Crede che i social media siano parte del problema?

"Oggi puoi pubblicare tutto quel che ti passa per la testa in pochi secondi senza filtro. Credo che il problema sia che la gente non ha più il tempo di riflettere prima di esprimersi".

 

Alcuni cittadini di Utøya si sono opposti alla costruzione di un memoriale per le vittime. L'odio si propaga più facilmente anche perché dimentichiamo in fretta?
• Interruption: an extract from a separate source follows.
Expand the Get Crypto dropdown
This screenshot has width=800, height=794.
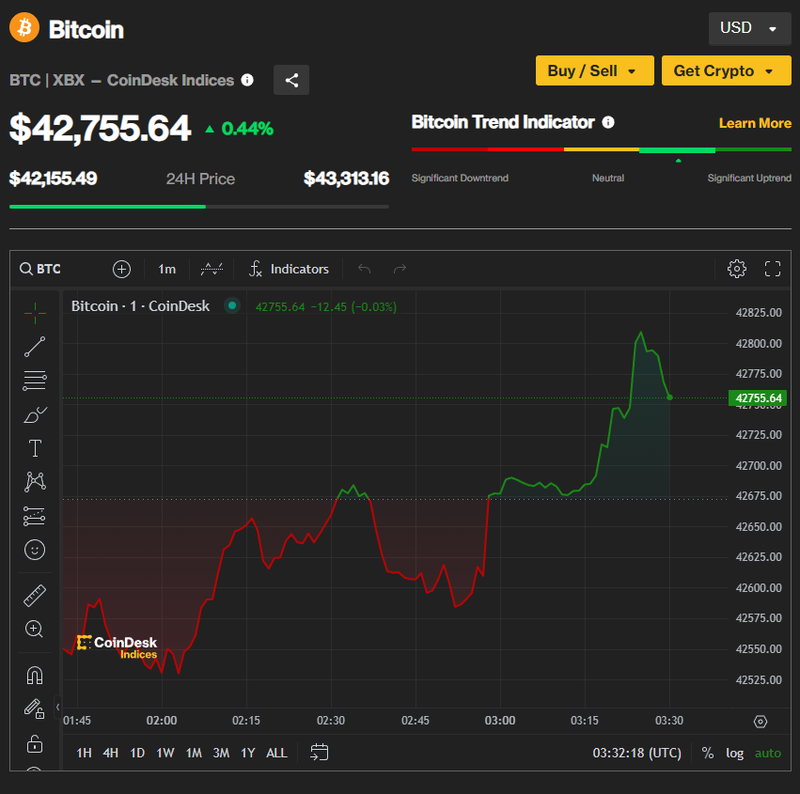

"Dobbiamo ricordarci di chi è morto e sapere perché è morto. Penso che alcuni norvegesi non vogliano ricordare perché è difficile ammettere che Breivik è uno di noi e che qualcosa di orribile può accadere anche nel nostro Paese".

 

Nel documentario lei sembra molto forte, uscita quasi indenne da quei tragici eventi. Posso chiederle qual è il peso che si porta addosso a distanza di 10 anni?

"Mi sento in colpa per essermi tuffata e non aver salvato molti ragazzi che non hanno voluto nuotare con me. E da quel giorno non posso più entrare in un luogo chiuso senza controllare dove sono le vie d'uscita. Ricordo di essere andata al cinema un paio d'anni fa con un'amica e averle detto come se fosse una cosa normale: se qualcuno inizia a sparare dobbiamo correre da quella parte".